An evaluation – which is at the same time absolute and efficient – of the uncertainty of the model chosen as a foundation of the control design is never possible.

In fact, since no mathematical model can give a complete and precise description of a plant, any model appears always widely uncertain in absolute terms.

For being efficient the evaluation of the uncertainty should not be absolute, but relative to the specific aspects of the plant dynamics, which are of interest in connection with the specific control requirements established.

One aim of the EICAS methodology is an efficient evaluation of the model uncertainty.

After having chosen the model on which the design will be based (the so called approximate model) the designer builds a new model (called fine model) apt to show the validity limits of the first one concerning the expected performance of the control to be designed.

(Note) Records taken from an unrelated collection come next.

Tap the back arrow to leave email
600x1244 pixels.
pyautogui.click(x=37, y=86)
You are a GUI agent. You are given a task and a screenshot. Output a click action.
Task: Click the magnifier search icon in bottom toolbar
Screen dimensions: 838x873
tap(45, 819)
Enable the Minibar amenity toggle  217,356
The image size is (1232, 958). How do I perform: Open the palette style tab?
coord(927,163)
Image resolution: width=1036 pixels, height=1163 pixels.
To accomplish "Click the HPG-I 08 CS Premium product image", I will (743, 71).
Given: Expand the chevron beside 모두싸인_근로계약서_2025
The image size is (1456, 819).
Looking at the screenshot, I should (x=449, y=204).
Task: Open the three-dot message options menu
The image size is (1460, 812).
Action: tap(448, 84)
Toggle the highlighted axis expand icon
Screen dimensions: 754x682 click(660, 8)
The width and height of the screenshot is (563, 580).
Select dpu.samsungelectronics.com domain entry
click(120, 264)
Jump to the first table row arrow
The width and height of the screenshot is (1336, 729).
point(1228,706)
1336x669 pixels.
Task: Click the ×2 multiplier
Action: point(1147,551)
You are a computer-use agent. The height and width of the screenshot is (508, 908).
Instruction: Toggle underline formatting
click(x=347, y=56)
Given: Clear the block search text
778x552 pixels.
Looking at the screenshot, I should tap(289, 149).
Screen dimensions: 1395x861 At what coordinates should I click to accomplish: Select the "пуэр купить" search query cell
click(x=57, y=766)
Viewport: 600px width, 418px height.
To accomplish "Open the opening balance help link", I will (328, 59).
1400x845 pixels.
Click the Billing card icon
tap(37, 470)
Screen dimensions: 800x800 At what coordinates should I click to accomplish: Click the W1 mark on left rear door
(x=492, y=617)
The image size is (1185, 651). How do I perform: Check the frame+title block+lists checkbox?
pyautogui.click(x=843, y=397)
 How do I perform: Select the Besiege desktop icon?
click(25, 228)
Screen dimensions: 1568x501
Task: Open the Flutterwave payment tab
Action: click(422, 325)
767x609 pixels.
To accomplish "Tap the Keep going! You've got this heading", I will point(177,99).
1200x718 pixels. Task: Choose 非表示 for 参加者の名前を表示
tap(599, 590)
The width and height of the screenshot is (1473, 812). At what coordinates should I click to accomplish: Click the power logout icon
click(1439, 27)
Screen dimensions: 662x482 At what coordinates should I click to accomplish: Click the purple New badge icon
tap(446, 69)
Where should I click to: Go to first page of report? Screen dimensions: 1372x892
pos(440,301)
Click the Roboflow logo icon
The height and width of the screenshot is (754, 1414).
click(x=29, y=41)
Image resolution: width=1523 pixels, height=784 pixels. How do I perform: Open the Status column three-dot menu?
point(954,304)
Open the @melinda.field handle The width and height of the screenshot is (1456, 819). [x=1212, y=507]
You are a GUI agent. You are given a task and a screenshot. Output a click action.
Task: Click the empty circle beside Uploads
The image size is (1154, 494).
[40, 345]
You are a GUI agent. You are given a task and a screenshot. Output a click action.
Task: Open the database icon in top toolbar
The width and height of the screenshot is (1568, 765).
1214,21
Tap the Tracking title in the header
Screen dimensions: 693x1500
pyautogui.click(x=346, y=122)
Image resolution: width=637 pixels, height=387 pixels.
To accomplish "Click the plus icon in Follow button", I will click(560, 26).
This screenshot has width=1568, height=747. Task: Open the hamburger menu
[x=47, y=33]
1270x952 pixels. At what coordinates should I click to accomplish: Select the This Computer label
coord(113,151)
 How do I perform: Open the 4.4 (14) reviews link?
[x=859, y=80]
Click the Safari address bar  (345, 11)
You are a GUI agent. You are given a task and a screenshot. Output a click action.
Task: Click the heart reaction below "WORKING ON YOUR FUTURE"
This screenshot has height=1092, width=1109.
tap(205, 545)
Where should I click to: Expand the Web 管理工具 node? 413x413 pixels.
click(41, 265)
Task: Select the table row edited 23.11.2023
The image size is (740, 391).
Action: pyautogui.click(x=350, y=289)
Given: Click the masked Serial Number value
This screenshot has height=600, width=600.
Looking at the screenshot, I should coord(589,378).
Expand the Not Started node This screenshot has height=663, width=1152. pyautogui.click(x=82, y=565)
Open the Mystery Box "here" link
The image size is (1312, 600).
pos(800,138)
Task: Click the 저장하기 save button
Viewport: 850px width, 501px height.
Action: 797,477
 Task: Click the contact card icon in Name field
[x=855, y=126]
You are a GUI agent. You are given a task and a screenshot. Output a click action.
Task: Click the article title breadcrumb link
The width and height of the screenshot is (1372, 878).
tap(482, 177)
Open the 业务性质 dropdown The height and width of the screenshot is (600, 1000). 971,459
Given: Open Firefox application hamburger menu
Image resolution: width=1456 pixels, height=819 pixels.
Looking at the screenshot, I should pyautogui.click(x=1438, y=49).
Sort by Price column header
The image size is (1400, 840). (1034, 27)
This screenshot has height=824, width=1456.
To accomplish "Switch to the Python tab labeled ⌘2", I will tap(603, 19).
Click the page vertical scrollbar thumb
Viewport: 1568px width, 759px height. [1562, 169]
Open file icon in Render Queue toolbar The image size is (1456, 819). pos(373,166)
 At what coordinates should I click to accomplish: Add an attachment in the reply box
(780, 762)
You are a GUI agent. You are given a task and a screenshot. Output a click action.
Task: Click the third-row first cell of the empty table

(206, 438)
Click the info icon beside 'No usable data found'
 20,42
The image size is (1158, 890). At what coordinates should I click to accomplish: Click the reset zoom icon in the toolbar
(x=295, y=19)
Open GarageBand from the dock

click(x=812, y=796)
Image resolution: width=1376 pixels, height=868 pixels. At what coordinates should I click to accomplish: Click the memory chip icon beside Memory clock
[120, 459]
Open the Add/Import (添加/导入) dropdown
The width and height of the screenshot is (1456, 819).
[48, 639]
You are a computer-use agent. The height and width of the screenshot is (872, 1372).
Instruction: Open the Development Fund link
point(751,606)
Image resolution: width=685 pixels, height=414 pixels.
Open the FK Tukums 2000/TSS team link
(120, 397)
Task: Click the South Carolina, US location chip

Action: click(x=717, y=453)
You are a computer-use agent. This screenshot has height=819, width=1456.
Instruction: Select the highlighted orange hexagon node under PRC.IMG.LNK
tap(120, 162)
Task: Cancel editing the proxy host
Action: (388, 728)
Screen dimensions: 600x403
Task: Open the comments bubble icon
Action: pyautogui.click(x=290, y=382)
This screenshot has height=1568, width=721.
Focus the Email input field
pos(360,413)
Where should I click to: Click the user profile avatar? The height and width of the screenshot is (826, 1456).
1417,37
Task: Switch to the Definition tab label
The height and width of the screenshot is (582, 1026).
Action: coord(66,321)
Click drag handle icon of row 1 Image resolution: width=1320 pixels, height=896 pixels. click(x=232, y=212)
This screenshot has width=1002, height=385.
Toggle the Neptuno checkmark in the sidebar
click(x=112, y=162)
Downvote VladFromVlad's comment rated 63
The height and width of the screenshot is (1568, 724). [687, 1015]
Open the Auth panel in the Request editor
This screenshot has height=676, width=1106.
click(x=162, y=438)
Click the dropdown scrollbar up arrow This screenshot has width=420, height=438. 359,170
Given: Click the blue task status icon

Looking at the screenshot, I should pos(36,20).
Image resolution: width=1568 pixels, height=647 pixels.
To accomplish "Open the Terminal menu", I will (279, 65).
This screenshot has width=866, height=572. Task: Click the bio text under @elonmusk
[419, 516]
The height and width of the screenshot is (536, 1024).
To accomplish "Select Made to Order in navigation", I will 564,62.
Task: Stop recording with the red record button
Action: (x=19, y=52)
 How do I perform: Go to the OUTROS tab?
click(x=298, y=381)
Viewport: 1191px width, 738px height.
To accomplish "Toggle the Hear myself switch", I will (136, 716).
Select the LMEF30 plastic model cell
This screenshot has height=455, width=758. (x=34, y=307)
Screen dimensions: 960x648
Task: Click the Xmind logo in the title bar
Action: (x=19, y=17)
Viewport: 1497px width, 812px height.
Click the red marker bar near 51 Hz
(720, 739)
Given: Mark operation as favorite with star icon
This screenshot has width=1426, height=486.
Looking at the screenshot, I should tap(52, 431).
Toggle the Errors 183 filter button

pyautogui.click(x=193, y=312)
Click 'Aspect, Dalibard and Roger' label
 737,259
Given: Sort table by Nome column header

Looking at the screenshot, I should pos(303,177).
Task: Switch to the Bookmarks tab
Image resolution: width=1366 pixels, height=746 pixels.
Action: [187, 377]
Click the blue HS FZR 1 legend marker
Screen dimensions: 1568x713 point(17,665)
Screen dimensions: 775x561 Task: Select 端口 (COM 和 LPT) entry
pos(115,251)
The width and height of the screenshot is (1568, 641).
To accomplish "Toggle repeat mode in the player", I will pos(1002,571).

The fine model should not give necessarily a more precise description than the first one, but instead it should be extended up to including the modeling of behavioral phenomena of the plant which the first model willingly neglected and could possibly have influence on the control performance if it were extended beyond the limits established by the design requirements.

The fine model will be often non-linear, and will include an approximate description of the above mentioned behavioural phenomena of the plant.

In general the plant model is not apt to be taken as a basis for designing a control system of the plant.

After having chosen the approximate model to be taken as a basis for the control design, the designer can avail himself of identification techniques for an accurate estimation of the model parameters.

Within the EICAS methodology an identification method has been developed, which optimises the parameter estimation in relationship with the model objective to build up the foundation for designing the control.

Note how – being the model an approximation of the plant – it does not exist the true value of its parameters and how furthermore it does not make sense to talk about their optimum estimate except in connection with a clearly defined objective.

The objective of the EICAS identification method is the control performance for whose design the model has been conceived.

The design of the control system is carried out on the basis of the chosen approximate model. For designing sophisticated control systems giving the best performance the designer must have specific - sometimes even very advanced - competences essentially in the mathematical field.

This is the reason of the wide use of elementary control techniques like the PID control, which can easily be set up in-field by applying simple (but long) experimental procedures.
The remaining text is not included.